Does your dog pull you when you go for walks?
Got a dog who barks in the crate until you finally let it out?
What about the loving jumper who is all over you when you get home from work?
If you smiled awkwardly and said yes to any of these, congratulations! You are the owner of a dog who is quite the accomplished trainer, and has done a wonderful job at training YOU!
The Reality Of What You Have Been Doing
When they are little puppies you think its cute.
Then they get a little older and while not so cute, you subscribe to the false truth that they will “grow out of it”.
Then they become full grown and you put on your bathing suit and for a swim in The Nile, convincing yourself its all ok and you like the barking, biting, nipping, and jumping.
Then by act of a greater power, you realize, its not ok.
You have finally come to the point where you no longer can tolerate that which you have been not only allowing, but actually reinforcing. Yes, you read that correctly and hopefully you know what I mean when I say reinforcing because you have read my article that explains it (click HERE to play catch-up).
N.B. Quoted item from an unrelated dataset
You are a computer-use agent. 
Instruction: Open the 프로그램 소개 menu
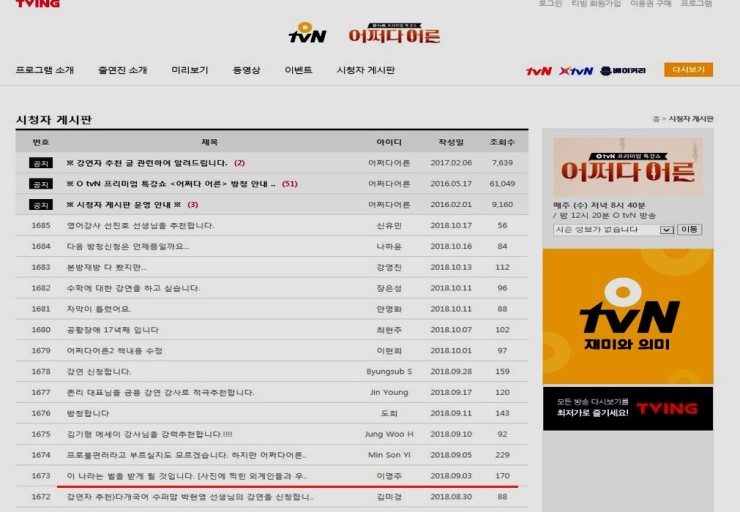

For You All Who Have Trained Your Dog TO PULL
This is such a common issue I’m going to pick on you all for this example to help everybody understand what’s going on here.
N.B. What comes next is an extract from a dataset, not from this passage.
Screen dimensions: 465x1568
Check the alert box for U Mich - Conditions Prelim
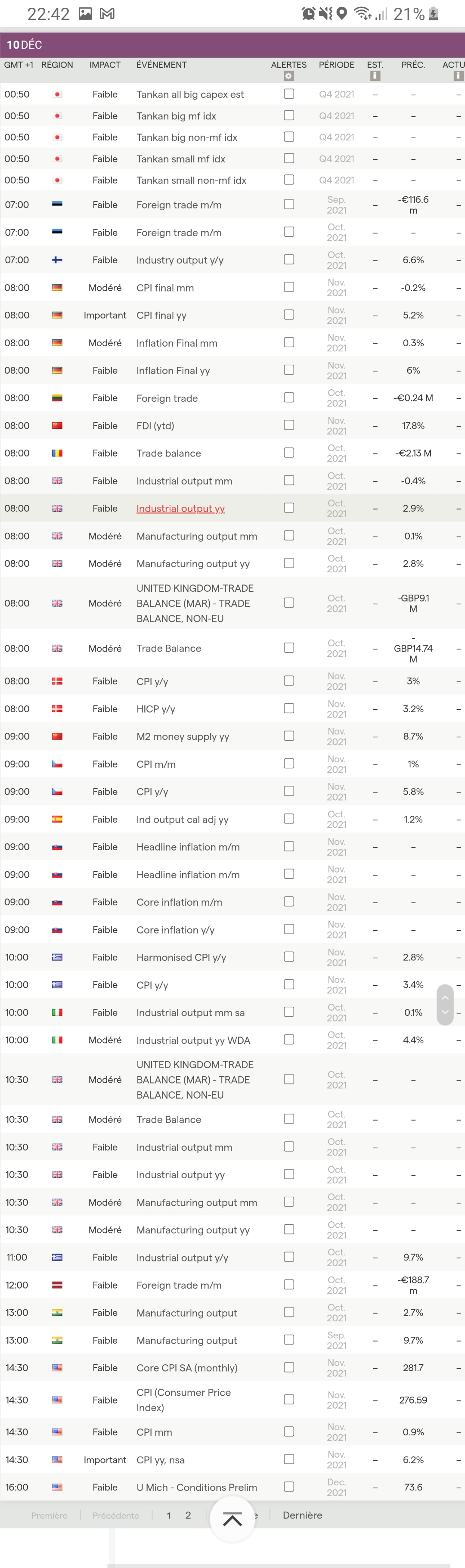click(289, 1487)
If at any point in your dog’s life you took a single step forward while the dog was pulling, you effectively “taught” the dog to pull you.
The dog wants to go forward towards, well, towards anything. For this example lets be cliche’ and say that red fire hydrant twenty yards in front of you.
So the dog wants to hurry off to the fire hydrant on her own terms at her own speed, which happens to be much faster than you are currently going. The moment the dog puts tension on the leash, and feels the resistance we can all agree is a state of “pulling”.
When you take a step in the direction of the pulling, what have you communicated to the dog?
What did your reaction, your response to the dog “pulling” say to the dog?
Have you even reflected upon what you did enough to identify it?
The instant the dog put forward pressure on that tight leash, you took a step in the direction of the pressure. Congratulations! You are the proud owner of a dog that is an excellent trainer!
Your dog has trained you to follow it rather effectively hasn’t it?
Each and every step in the direction of the pulling reinforces the pulling itself. So when you finally decide to “stop” this obnoxious behavior, you have quite the challenge on your hands because you have actually been teaching the dog to do it since day one.
It’s o.k. to be wrong. At some point or another we all will be wrong, and to be honest, it will be more than a couple times.
I am always reminding everyone that their mistakes often times stem from the simple reality that dogs do not come with instruction books (that’s why I wrote one, and its FREE, click HERE to get it). The reason I make this point repeatedly is so that folks don’t get discouraged and remain.
Take Some Time To Think
With that rather vivid example, you should take some time to reflect.
Think about the behaviors you have convinced yourself are ok, you know, the ones that really aren’t but you gave up trying to fix them and instead brainwashed yourself to accept them.
How might you have been reinforcing them?
The list of questions at the beginning of this article are the most common behaviors I am asked about which is why I mentioned them. Each one is also a behavior that almost always has been reinforced by the owner.
Now That You Know What’s Happening It’s Time To Change
You can no longer use the excuse of ignorance. You have just been told why your dog is doing what it’s doing. The truth might not have tasted good, but if our goal is to have the best possible relationship with our dogs, then truth is what we need regardless of how palatable it might not be.
You have done the thinking and identified how you are contributing to your dog’s bad behavior. The first step is simple.
Stop reinforcing the things you want to see go away.
Depending on how severe the behavior is, you will have mixed results. For a mild to low energy dog who is has only recently been, jumping, for example. Negative punishment, removing your attention in this case, when the dog jumps should work fairly quickly when combined with positive reinforcement for when the dog finally chills out and sits.
A higher energy dog, or a behavior that has been going on for a while is going to be a bigger challenge. There are no tricks or shortcuts and it will take time, patience, and in some cases, professional guidance.
Either way, now you at least have a better understanding of why these issues are not going away.